Longs will have 373 stores following the acquisition. The company plans to expand by three to five stores per year in the Northwest, the company reported. Western Drug Distributors President and CEO Jeff Meder will join Longs as a vice president to oversee the Pacific Northwest.

Roath testified that when Longs told McKesson in 1994 that it was considering supplying Hawaii either by air freight from its California warehouse or by building a warehouse in Hawaii, McKesson "agreed to lower our cost of goods on the top 120 items, which effectively lowered our cost of goods to a point where we could really no longer afford to consider either of the options."

"Essentially, it was going to increase [McKesson's] cost of distribution for all the remainder of product if we were to take... the cream off the top," the Longs exec said. "So they lowered their cost to us of the products we were buying in order to avoid our going into distribution."

During the trial, the wholesalers have argued that chains use self-warehousing to enforce price discipline on wholesalers ("The Pink Sheet" June 15, p. 3).

AmeriSource CEO David Yost testified June 29 that wholesalers can lose millions of dollars in sales when smaller chains are acquired by larger, self-warehousing chains.

Harco, for example, "was a great account, the kind of account everybody wants," Yost said. With $100 mil. in annual sales to 120 of Harco's stores, Harco was the "biggest account we had" for the Birmingham, Ala. distribution center.

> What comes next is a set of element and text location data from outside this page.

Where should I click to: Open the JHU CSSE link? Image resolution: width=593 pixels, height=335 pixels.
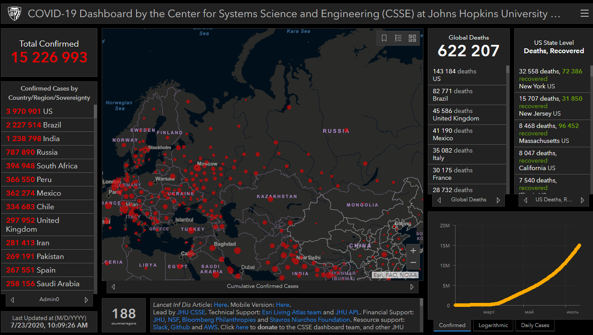(191, 312)
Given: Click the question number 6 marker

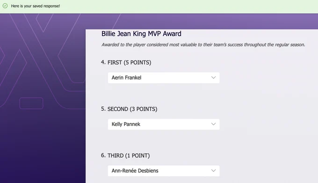Looking at the screenshot, I should click(103, 155).
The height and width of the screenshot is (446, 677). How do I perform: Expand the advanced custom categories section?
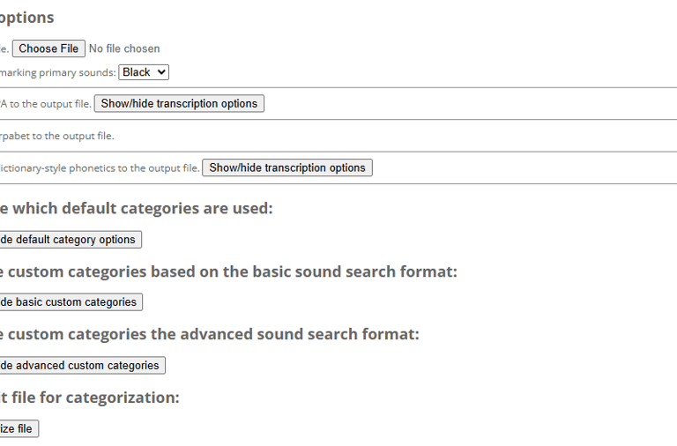tap(80, 366)
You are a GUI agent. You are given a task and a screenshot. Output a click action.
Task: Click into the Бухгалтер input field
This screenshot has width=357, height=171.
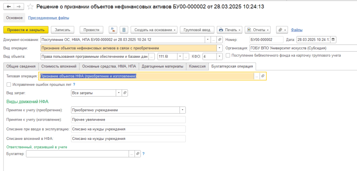click(x=77, y=154)
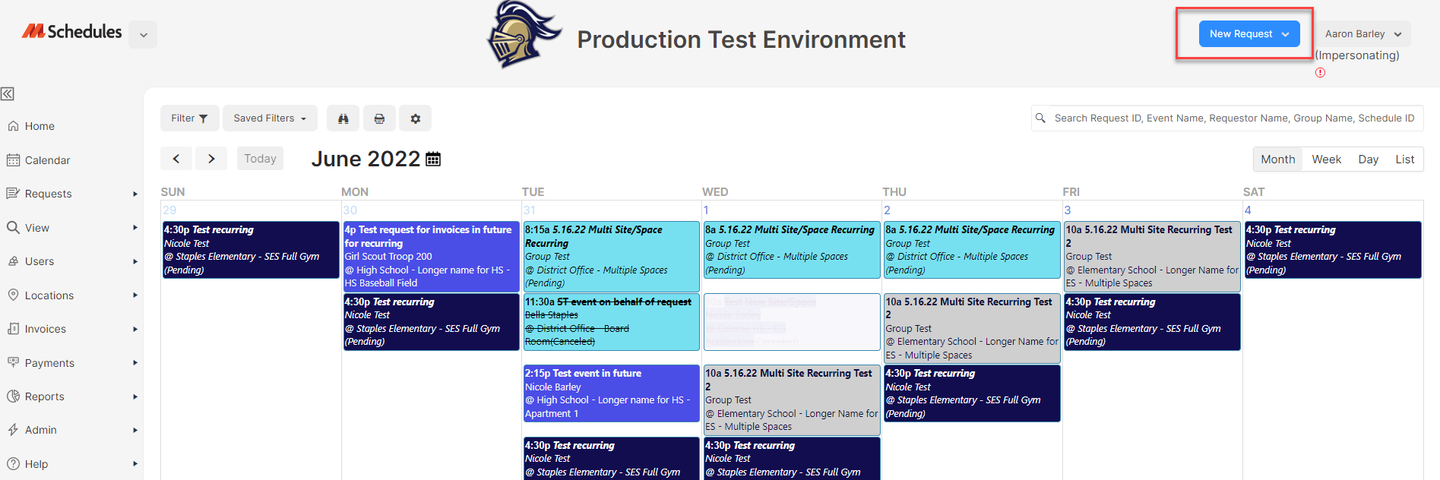Image resolution: width=1440 pixels, height=480 pixels.
Task: Open the Saved Filters dropdown
Action: (x=270, y=118)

When Rite Aid bought Harco, "our volume went from $100 mil. down to about" $12 mil., Yost said. "We lost $88 mil. worth of revenue because of Rite Aid," he claimed. "It went through Rite Aid's distribution center." Rite Aid acquired Harco in September ("The Pink Sheet" July 28, 1997, p. 23).

AmeriSource also sold approximately $100,000 per store per month to the 34-store Taylor Drug chain until Rite Aid bought it, after which the monthly volume dropped to about $9,000 per store, Yost said.

Yost added that AmeriSource was successful in having the Northeast food/drug combo Pathmark get out of pharmaceutical warehousing by focusing on return on committed capital. "We said, 'Your return on committed capital will increase significantly if you allow us to handle this.' And they agreed to that," Yost said.

The new joint venture Walsh Dohmen Southeast has also taken business from AmeriSource, Yost said ("The Pink Sheet" March 16, p. 23). Walsh Dohmen opened a distribution center in Birmingham "and they've taken $5 mil. or so a month from us," Yost said.